We’ve just migrated what was previously living in a personal account to Pavouk’s GitHub and Pavouk’s Docker Hub accounts. We took the opportunity to do a round of work on the packaging, fixing and improving various things:

  • [#26] packaged Postgres-XL 10R1.1 (XL_10_R1_1-6-g68c378f), releasing to Docker Hub
  • [#26] packaged Postgres-XL 9.5 R1.6 (XL9_5_STABLE-1017-gaed0774), releasing to Docker Hub
  • [#22] removed PG_NET_CLUSTER_A environment variable, which had proven to be rather fragile especially when creating and destroying lots of Postgres-XL stacks using Docker Swarm, replacing with auto-detection for updating pg_hba.conf
  • [#15] improved GTM healthcheck
  • [#24] fixed and improved Coordinator healthcheck
  • [#20] removed pgxc_ctl; this is no longer the right way to use Postgres-XL Docker, and removing it reduces confusion and reduces the size of the image

Using the latest releases, it’s now possible to create and initialise a test cluster (1-GTM, 2-Coordinator, 2-Datanode) in just 2 commands, including clustering the nodes together, bringing them online, and installing node-type-aware healthchecks. Configuring other cluster topologies is also easy, as is using Docker Swarm, Kubernetes, or another orchestrator. This vastly cuts down on time and complexity of the pgxc_ctl method, since no SSH services are required, and the healthchecks are applied independently and nodes restarted as required until the cluster is stable. In our experience, this makes disaster-recovery far easier, and in many cases, entirely automatic.

NGINX Test Upstream

NGINX Test Upstream is a simple configuration for NGINX, logging body payloads. This is helpful for testing purposes, especially when developing APIs or proxies.

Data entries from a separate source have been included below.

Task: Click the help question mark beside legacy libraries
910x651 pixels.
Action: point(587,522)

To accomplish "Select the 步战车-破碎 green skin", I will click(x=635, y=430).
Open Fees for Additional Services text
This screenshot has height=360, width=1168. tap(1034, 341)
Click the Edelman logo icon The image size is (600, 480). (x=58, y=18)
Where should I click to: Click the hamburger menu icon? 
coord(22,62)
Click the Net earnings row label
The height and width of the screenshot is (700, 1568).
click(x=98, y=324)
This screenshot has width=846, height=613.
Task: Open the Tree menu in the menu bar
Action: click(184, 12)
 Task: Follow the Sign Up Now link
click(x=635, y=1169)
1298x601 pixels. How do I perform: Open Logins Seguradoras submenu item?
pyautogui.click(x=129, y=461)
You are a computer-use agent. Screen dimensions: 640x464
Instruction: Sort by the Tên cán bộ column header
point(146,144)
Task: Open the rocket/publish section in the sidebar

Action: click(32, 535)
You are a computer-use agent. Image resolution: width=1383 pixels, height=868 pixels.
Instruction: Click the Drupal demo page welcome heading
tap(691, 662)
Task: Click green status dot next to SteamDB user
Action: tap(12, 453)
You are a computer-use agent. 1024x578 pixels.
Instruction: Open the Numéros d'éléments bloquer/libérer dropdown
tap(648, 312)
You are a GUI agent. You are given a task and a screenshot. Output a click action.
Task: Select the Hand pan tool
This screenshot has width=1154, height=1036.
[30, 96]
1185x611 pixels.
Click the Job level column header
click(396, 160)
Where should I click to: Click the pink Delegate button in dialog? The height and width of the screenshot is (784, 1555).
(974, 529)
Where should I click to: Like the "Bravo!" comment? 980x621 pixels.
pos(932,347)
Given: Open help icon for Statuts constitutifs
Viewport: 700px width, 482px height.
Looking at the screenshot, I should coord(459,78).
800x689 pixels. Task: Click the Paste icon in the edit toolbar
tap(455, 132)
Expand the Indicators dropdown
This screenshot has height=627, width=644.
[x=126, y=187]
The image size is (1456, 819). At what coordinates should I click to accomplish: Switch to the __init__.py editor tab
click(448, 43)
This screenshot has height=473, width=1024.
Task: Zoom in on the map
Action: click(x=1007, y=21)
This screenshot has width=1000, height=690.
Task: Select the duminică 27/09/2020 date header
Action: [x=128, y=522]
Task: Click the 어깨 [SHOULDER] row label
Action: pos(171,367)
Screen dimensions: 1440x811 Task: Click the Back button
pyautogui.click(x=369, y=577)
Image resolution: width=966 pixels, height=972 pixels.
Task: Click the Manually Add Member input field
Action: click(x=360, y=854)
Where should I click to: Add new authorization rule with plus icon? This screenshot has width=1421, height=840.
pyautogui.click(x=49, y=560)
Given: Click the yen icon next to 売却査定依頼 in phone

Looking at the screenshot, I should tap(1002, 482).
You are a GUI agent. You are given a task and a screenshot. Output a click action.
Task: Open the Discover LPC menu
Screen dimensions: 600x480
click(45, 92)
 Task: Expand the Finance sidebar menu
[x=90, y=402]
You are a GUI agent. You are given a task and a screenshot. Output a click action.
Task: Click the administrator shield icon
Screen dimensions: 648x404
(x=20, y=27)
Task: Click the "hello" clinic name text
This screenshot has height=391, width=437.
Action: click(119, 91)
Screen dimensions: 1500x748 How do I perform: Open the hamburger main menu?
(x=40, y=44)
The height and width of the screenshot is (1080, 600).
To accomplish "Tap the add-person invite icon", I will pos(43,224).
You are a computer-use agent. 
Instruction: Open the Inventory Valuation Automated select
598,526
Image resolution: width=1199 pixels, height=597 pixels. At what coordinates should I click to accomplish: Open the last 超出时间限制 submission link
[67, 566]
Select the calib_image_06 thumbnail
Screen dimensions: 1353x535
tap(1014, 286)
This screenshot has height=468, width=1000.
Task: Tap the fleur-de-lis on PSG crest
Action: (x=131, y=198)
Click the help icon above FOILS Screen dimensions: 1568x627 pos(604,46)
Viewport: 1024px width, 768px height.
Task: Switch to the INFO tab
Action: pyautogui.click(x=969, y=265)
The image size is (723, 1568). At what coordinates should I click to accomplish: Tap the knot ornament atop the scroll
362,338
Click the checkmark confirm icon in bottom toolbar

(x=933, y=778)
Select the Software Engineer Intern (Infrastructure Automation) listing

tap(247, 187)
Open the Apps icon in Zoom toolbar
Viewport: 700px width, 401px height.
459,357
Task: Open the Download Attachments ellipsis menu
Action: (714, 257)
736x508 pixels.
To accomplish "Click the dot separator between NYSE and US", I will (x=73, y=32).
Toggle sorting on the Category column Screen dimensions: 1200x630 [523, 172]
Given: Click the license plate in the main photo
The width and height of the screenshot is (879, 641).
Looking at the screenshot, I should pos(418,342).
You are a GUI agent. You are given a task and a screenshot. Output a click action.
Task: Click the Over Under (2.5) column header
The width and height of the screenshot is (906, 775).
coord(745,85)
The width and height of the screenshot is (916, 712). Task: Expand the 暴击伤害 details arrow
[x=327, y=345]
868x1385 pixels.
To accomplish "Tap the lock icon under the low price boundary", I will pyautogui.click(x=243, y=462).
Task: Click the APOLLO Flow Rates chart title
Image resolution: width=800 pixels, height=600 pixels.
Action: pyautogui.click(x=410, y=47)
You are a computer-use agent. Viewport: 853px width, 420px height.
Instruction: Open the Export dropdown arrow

A simple healthcheck using Curl is also added.

There’s not really much to say about it, except that it’s a simple wrapper around NGINX, applying a couple of configs to log request bodies. We find this very useful when testing Tigrosa and Isoxya.

curl -XPUT -d'{"abc":123}' localhost
127.0.0.1 -  [03/Jun/2019:16:21:25 +0000] "PUT / HTTP/1.1" 202 0 "" "curl/7.52.1" "" "{\"abc\":123}"

Isoxya API Demo (Shell)

Isoxya API Demo (Shell) is a collection of Shell scripts (Bash), demoing basic usage of the Isoxya API over the command-line. Although it is possible to launch a crawl generating a new site-snapshot entirely using these scripts, they are not intended to be used directly in production; rather, they are intended to inform (and inspire?!) as to the basic functionality of Isoxya, and to provide an implementation reference, taken in combination with the Isoxya API Manual (available separately to interested parties).

We update this repository quite often, sometimes multiple times a week, with tweaked Shell scripts, and new scripts exposing new functionality of Isoxya. Recent updates have included demonstrating the usage of the new maximum pages and maximum depth settings released in Isoxya 1.2, as well as the organisation user-agent whitelists used to identify Isoxya during crawling.